### Texte fourni
______________________________
C’est dans un train, qui filait à travers la campagne normande, que j’ai appris la nouvelle du décès d’Emmanuel Le Roy Ladurie. Nous étions sans doute tout près de son lieu de naissance, les Moutiers-en-Cinglais. Grande émotion. Le paysage, bocage éternel troué par la ligne de chemin de fer, détrempé par les récentes intempéries, disparut aussitôt. Avec Le Roy Ladurie, c’est un monde qui s’éloigne, une silhouette unique. Mais les objets nouveaux qu’il a fait entrer dans le champ des études historiques demeureront. Car cette façon de faire de l’histoire n’appartenait qu’à lui, qui fut un des historiens les plus originaux et créatifs de sa génération, et bien au-delà : un « nouveau Michelet », a-t-on pu dire. Mais pourquoi et à qui le comparer ? Cette originalité a permis, et le geste inaugural ne s’oubliera pas, d’élargir considérablement le « territoire de l’historien ». Le climat est, à mes yeux, le premier de ces nouveaux objets. Et c’est par ce biais que j’entre dans son monde.
Aujourd’hui je repense à cet autre paysage, dans le magnifique passage qui clôt l’introduction à l’Histoire du climat depuis l’an mil : « Forêts, vendanges et glaciers furent aux points de départ de mon enquête […]. Progressivement, une perspective large, dont ce livre découle, s’imposait à moi : celle d’un climat à étudier historiquement pour lui-même, et non plus seulement dans ses incidences humaines ou écologiques […]. Je découvrais […] un paysage étrange. Ce paysage climatique paraissait presque immobile ; il était néanmoins animé de lentes fluctuations, perceptibles quand on les mesurait sur plusieurs siècles. Celles-ci, sans doute, étaient de faible amplitude ; et, de ce fait, elles importaient assez peu à l’évolution proprement humaine ».
______________________________
### Segment de données
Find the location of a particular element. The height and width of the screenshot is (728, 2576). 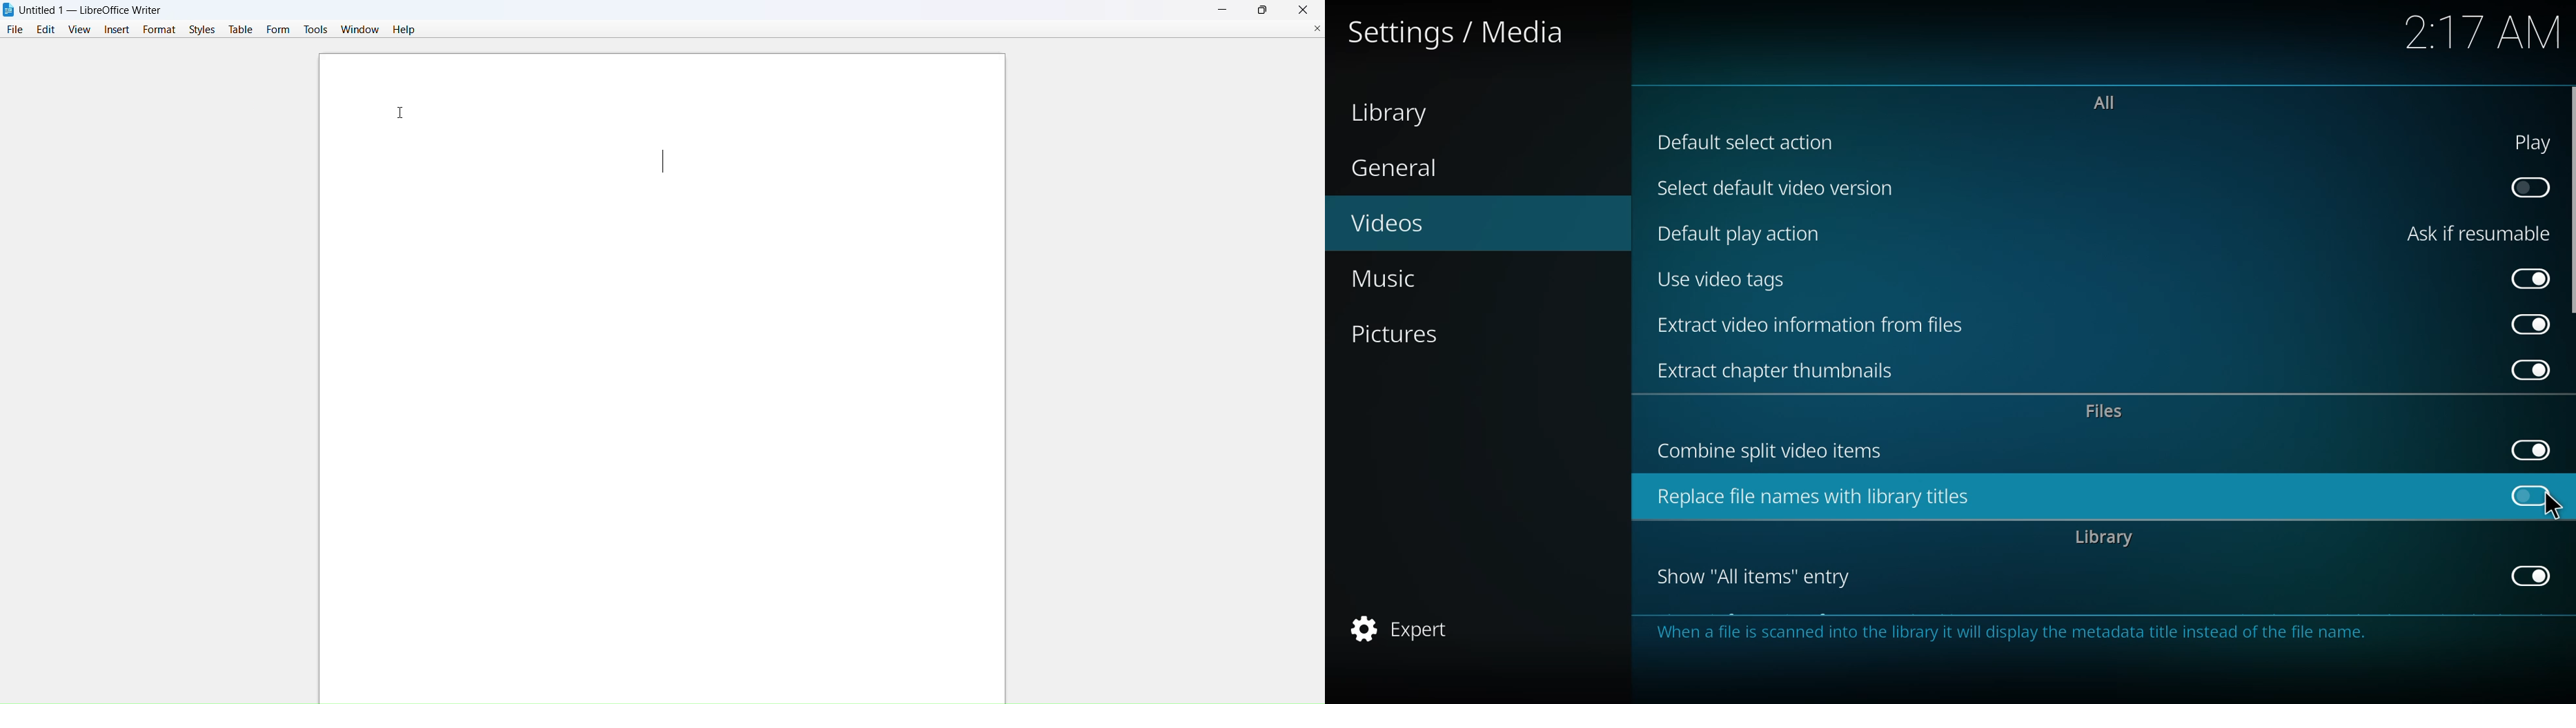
______________________________
### Consigne
Dites si chaque affirmation ci-dessous concorde avec le texte fourni : répondez par oui ou par non, puis citez les mots du texte qui tranchent.
1. La nouvelle du décès d’Emmanuel Le Roy Ladurie a été apprise dans un train qui traversait la campagne normande.
2. Dans le passage cité de l’Histoire du climat depuis l’an mil, les fluctuations du climat sont décrites comme étant de grande amplitude.
3. Le climat est présenté comme le premier des nouveaux objets entrés dans le champ des études historiques.

### Réponse complète
1. Oui : « C’est dans un train, qui filait à travers la campagne normande, que j’ai appris la nouvelle du décès d’Emmanuel Le Roy Ladurie. »
2. Non : « Celles-ci, sans doute, étaient de faible amplitude ».
3. Oui : « Le climat est, à mes yeux, le premier de ces nouveaux objets. »